PROBLEM DESCRIPTION:
Only one span of the listing below is wanted: the lines from the one with "Where should I click to: Click" through the one with "You are a computer-use agent.", reproduced exactly, both ends kept.

INFORMATION GIVEN:
○ ○ ○ ○ ○

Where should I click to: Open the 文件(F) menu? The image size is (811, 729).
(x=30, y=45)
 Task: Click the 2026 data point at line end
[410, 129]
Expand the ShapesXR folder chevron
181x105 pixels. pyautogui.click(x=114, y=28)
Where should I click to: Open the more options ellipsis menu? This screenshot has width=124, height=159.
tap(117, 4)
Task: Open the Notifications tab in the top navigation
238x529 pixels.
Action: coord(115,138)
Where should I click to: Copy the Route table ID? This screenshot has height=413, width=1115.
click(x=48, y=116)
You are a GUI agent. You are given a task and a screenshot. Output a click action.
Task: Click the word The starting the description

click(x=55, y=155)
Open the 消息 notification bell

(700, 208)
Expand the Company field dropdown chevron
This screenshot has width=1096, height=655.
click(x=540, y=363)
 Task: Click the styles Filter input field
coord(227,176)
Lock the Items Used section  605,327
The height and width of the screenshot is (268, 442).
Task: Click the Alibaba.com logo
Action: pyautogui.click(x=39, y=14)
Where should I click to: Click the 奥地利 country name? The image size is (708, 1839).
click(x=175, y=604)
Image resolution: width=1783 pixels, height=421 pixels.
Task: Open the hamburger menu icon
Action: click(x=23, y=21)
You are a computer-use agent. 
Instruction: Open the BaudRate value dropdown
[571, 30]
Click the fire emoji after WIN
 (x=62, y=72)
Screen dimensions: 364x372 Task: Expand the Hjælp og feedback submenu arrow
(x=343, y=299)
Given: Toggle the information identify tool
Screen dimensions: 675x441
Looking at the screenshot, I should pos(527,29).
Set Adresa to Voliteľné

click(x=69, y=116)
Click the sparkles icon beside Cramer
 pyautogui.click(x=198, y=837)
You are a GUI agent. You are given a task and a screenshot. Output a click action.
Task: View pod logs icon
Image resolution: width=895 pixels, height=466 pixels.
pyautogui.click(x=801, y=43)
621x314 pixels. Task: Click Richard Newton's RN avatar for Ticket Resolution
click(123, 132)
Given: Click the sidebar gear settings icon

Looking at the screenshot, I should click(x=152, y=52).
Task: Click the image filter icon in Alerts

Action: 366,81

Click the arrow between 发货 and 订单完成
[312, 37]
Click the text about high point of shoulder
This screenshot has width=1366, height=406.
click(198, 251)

○ ○ ○ ○ ○

ANSWER SECTION:
Where should I click to: Click the 奥地利 country name? The image size is (708, 1839).
click(x=175, y=604)
Image resolution: width=1783 pixels, height=421 pixels.
Task: Open the hamburger menu icon
Action: click(x=23, y=21)
You are a computer-use agent. 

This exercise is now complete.